Task details = Please count the lines in the records below that include the word "beside" and report only the total.

Task material =
════════════════
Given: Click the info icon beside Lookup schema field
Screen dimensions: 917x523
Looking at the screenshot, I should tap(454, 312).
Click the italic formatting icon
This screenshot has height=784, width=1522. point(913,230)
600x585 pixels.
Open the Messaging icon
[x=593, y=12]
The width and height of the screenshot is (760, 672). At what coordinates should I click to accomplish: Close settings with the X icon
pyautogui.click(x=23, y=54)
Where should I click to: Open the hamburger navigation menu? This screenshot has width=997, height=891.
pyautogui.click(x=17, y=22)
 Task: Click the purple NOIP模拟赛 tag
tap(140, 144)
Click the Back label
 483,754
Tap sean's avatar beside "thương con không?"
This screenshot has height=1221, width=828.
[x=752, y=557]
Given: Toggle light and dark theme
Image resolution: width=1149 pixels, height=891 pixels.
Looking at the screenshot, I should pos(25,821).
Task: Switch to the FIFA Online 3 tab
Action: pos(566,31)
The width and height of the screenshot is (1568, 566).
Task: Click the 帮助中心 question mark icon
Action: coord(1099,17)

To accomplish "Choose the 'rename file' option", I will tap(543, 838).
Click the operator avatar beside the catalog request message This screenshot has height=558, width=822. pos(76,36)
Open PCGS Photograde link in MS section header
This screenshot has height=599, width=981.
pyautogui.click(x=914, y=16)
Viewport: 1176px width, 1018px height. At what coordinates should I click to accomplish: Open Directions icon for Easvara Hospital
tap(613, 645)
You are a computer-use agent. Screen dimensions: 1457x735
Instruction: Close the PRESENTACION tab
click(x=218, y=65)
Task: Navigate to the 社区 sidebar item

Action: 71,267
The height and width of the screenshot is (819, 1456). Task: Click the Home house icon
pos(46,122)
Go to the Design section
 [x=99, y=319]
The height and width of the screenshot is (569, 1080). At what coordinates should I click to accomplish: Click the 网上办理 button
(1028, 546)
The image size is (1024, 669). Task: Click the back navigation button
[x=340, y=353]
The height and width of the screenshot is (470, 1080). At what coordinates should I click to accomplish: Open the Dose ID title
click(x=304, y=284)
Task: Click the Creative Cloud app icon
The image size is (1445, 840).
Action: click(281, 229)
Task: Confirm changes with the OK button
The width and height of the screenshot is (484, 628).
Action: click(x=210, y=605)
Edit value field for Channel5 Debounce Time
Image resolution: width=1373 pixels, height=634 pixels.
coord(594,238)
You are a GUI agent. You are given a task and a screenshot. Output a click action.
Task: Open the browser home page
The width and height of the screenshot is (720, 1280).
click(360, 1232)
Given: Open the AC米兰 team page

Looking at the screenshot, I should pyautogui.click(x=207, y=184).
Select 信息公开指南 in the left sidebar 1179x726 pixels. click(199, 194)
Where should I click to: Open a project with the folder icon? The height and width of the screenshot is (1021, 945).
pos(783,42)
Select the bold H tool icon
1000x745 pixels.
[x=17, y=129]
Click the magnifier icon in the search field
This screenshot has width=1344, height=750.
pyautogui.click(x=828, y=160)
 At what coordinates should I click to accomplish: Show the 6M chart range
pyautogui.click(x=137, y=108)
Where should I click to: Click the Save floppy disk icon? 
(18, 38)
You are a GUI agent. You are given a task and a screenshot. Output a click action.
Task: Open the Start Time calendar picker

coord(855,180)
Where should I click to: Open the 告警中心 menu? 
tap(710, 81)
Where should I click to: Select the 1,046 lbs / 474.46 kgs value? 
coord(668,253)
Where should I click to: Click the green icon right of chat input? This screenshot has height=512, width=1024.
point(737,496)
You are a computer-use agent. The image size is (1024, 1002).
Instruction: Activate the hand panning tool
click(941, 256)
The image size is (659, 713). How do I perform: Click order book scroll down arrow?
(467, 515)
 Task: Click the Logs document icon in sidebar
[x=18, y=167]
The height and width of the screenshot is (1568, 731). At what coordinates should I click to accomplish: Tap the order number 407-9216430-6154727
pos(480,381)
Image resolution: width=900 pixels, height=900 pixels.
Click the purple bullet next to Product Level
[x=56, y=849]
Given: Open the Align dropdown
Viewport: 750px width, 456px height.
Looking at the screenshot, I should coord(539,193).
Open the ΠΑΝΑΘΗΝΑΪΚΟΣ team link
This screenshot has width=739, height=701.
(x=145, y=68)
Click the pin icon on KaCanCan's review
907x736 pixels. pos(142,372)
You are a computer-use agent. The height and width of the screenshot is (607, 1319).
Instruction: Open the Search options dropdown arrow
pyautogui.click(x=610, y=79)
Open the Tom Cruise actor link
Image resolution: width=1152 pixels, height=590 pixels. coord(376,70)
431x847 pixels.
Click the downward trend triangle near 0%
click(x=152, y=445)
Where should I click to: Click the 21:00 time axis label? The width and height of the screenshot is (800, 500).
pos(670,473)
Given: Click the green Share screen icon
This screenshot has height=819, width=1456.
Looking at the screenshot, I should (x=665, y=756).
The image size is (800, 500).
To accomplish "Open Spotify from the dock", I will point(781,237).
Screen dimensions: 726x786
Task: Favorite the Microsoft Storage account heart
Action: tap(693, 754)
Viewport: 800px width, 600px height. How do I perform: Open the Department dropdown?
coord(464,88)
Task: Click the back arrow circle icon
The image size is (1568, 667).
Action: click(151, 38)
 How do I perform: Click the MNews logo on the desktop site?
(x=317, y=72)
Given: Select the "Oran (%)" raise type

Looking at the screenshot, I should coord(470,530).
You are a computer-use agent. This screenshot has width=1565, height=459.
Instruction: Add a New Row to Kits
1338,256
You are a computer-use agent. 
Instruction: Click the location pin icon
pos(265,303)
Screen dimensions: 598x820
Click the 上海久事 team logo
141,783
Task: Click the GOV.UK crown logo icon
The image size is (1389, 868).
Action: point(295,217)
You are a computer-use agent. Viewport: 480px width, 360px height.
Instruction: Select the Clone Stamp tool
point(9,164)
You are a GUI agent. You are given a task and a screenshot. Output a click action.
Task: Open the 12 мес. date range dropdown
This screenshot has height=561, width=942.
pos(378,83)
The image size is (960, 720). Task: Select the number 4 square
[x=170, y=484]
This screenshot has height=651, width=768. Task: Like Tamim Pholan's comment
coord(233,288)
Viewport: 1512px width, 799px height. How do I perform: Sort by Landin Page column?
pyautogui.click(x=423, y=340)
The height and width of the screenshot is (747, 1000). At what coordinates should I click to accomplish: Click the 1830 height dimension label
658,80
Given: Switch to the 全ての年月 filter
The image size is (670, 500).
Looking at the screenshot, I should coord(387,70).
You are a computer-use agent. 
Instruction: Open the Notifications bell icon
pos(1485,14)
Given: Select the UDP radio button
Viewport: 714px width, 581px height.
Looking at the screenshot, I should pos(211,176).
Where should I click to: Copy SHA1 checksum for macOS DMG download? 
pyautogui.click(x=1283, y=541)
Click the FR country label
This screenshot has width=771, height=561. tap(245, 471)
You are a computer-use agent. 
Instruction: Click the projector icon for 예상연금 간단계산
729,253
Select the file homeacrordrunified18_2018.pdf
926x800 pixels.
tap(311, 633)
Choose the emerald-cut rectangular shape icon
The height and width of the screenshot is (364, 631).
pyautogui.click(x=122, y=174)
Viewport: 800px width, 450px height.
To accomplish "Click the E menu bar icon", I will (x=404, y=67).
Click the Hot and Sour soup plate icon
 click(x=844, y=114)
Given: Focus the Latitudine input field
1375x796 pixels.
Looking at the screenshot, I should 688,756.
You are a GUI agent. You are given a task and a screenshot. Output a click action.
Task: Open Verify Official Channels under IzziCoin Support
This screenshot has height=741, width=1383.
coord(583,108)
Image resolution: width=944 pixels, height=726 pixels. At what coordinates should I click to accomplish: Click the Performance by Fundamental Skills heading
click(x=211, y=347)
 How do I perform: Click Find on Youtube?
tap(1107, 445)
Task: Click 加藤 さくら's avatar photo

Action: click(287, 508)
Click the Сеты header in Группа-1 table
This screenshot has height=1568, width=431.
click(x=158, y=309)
════════════════
Worked solution = 3